Oscillations of C-peptide in the euglycemic clamp and their effect on the pharmacodynamic assessment of insulin preparations.

C-peptide should be continuously suppressed. However, increased postdosing C-peptide is not an uncommon phenomenon in euglycemic clamp studies involving healthy participants. This study aimed to determine the extent to which the postdosing C-peptide increases from the baseline that could affect the accuracy of glucodynamics in euglycemic clamp studies involving healthy subjects.

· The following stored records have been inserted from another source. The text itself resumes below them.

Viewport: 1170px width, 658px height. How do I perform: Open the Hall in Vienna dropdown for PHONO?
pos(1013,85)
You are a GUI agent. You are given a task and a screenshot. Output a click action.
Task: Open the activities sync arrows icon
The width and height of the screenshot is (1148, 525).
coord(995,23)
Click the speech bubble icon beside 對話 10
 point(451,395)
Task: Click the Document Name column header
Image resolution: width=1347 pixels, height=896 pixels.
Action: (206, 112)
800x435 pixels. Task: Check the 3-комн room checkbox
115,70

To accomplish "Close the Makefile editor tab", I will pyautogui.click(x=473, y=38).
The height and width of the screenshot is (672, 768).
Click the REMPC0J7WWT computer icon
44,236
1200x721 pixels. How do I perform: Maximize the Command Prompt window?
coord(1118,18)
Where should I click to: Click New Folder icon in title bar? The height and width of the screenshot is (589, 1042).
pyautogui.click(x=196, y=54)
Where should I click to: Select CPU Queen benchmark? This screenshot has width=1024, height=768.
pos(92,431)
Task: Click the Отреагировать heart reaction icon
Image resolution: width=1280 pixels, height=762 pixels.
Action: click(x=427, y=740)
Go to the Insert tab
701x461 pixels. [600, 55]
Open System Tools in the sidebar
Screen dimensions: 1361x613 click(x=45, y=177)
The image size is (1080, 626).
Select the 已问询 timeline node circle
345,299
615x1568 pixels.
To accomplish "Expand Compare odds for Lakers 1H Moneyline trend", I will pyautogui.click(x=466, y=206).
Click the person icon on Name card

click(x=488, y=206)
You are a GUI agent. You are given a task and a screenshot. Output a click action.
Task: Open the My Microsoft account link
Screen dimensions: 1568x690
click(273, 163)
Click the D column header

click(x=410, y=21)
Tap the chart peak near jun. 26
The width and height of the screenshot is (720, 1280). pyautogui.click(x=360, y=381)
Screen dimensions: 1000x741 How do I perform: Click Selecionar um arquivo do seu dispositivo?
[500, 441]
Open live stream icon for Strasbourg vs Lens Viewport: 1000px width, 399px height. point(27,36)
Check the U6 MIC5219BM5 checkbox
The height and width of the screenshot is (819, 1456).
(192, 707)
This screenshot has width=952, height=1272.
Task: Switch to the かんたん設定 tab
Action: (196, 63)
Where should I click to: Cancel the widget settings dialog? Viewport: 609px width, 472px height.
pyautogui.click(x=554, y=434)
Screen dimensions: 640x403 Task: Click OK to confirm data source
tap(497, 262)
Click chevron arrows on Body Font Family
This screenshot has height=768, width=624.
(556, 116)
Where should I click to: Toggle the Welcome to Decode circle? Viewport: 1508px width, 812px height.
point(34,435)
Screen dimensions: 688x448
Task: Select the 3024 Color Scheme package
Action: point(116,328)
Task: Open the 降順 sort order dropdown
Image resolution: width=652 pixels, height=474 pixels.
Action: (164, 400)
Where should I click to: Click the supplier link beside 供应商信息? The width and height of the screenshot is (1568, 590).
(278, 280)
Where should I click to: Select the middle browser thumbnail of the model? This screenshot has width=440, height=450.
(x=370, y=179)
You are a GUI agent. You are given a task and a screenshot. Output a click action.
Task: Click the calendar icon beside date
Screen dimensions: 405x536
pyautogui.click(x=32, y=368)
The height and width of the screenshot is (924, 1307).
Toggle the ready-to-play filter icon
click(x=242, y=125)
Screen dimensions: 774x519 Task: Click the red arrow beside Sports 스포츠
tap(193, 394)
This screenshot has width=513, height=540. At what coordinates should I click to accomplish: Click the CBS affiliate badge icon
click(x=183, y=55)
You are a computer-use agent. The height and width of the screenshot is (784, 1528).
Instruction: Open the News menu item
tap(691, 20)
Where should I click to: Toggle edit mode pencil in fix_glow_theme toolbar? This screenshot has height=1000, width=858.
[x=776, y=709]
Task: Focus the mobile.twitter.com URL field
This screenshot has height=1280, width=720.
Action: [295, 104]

First, 10 healthy males underwent a 10-h euglycemic clamp without exogenous insulin administration to obtain a reference interval (RI) for the ratio of C-peptide after 0 min (CPt ) to baseline C-peptide (CP0 ). Then, the data from a pharmacokinetic and pharmacodynamic study of insulin aspart (IAsp) were analyzed, and 70 eligible clamps were grouped by CPt /CP0 : group A ([CPt /CP0 ]max  > upper limit of RI), group B (1<[CPt /CP0 ]max  ≤ upper limit of RI), and group C ([CPt /CP0 ]max  ≤ 1). The differences in basal and clamped blood glucose, CPt /CP0 , and the pharmacokinetics and pharmacodynamics of IAsp were compared, and the relationship between elevated CPt and the accuracy of pharmacodynamics was analyzed. The RI of CPt /CP0 was 22.7%-152.1%; 1.5 × baseline might be a ceiling for the increase in CPt under stable conditions. The maximum glucose infusion rate (GIR) in group A tended to be higher than that in group B or C (Pfor trend  = 0.033). The AUCGIR,0-10h in groups A, B, and C was 1983 ± 650,1682 ± 454, and 1479 ± 440 mg/kg (P = 0.047), respectively, under comparable IAsp exposure. No intergroup difference was detected in clamped glucose, IAsp dose, or body mass index. In conclusion, postdosing C-peptide over 1.5× baseline indicates insufficient inhibition of endogenous insulin secretion, which could compromise the pharmacodynamics of insulin preparations.